Although relatively new to the table, Pinterest’s potential to disrupt e-commerce lies in the unique way consumers engage with the platform. If ever there were a digital environment where consumers go to plan for their future – be that major life events (like weddings, renovations, or holidays) or wish-list purchases – Pinterest provide it. It’s incredibly easy for consumers to save images or content from Pinterest, or anywhere on the web, and organise it into customisable categories. Marketers, then, can align advertising with users’ inspiration, based on the topics they’re researching and content they’re saving – arguably the most accurate indicator of purchase intent behind paid search.
As a result, sensibly targeted Promoted Pins, designed to be useful, helpful, and inspirational, sit seamlessly in the organic content, providing a completely native advertising experience. Small wonder, then, that the ‘hide rate’ of Promoted Pins in the US is 90% lower than the hide rate of other digital ad formats, according to one recent report. In fact, Pinners will save Promoted Pins they find interesting, driving earned media value and increasing ROI long after promoted campaigns have finished. This is consistent with what we’ve seen across our clients: Pins that have been saved, or re-pinned, often yield the highest engagement rates.
One challenge facing marketers is how to measure Pinterest’s contribution to ROI. As if attribution across existing digital channels wasn’t complicated enough, due consideration must be given to an environment where the initial inspiration for a purchase could manifest some weeks, or months, before any final transaction occurs. Applying conventional measurement models risks throwing the baby out with the bathwater.
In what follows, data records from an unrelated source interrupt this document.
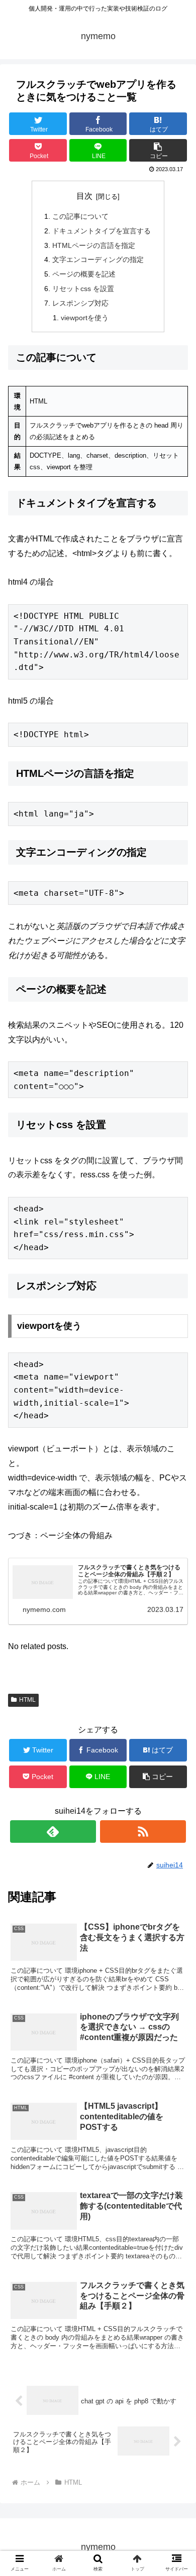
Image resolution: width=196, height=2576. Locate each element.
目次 (84, 196)
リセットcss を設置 (83, 289)
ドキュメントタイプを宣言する (101, 231)
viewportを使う (85, 318)
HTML (27, 1699)
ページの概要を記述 (84, 274)
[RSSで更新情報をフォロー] (143, 1831)
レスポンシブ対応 (80, 303)
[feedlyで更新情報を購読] (53, 1831)
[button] (176, 1497)
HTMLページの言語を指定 (93, 245)
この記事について (80, 216)
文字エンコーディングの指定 (98, 259)
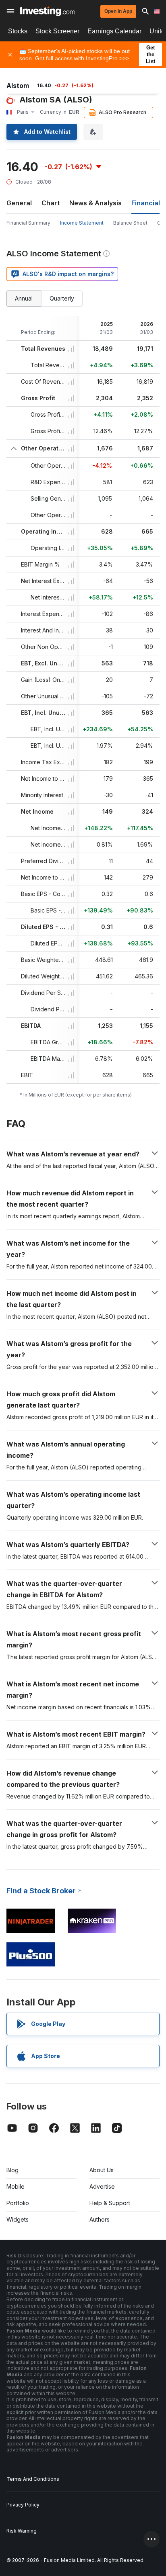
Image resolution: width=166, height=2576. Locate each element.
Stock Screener (57, 31)
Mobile (15, 2186)
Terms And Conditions (32, 2479)
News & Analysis (95, 203)
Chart (51, 203)
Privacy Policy (22, 2505)
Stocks (17, 31)
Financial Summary (28, 223)
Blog (12, 2170)
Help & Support (109, 2203)
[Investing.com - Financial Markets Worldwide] (47, 11)
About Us (101, 2170)
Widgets (17, 2219)
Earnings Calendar (114, 31)
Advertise (102, 2186)
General (19, 203)
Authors (99, 2219)
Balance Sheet (130, 223)
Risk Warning (21, 2531)
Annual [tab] (24, 298)
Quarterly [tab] (62, 298)
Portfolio (17, 2203)
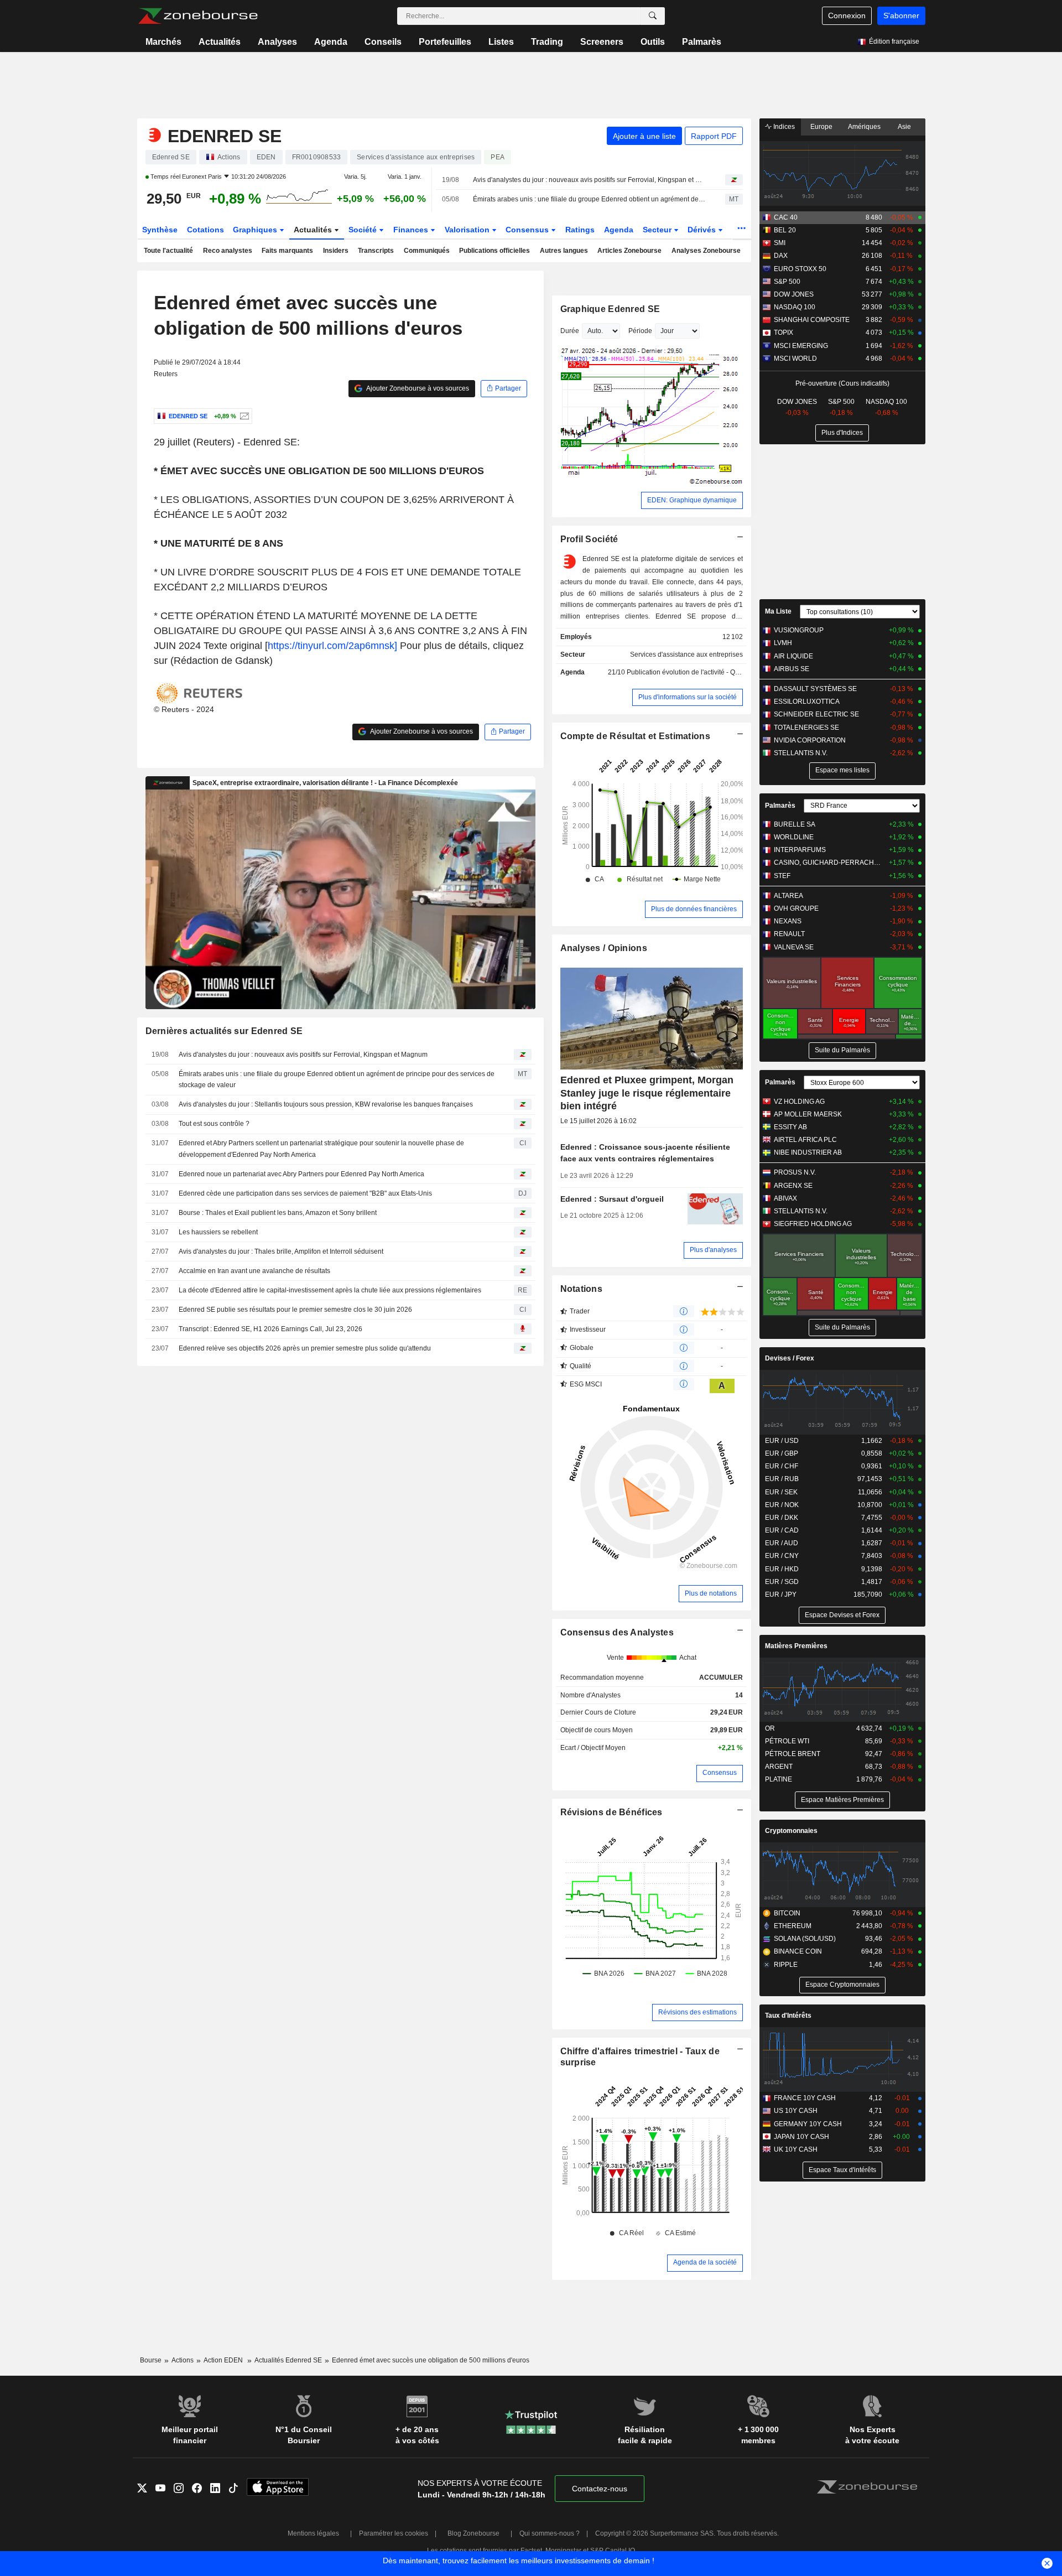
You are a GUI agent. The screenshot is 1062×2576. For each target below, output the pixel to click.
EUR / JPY (780, 1594)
Measurement considerations aside, Pinterest are already boosting direct e-commerce sales by reducing the number of steps to purchase. Since June 2015, it’s offered Buyable Pins in the US and UK: a slick piece of functionality that enables Pinterest users to buy products directly from brands in one click. It’s a small step towards having entire virtual stores on a platform where purchase intent is a primary driver of consumer behaviour.
In the drive to continually optimise and balance the value exchange between consumer, brand, and platform, the pressure is on retailers to simplify discovery and purchase. Against this fast-moving backdrop, the brands best able to translate their value across emerging social platforms will be best placed to ride e-commerce’s next evolutionary wave.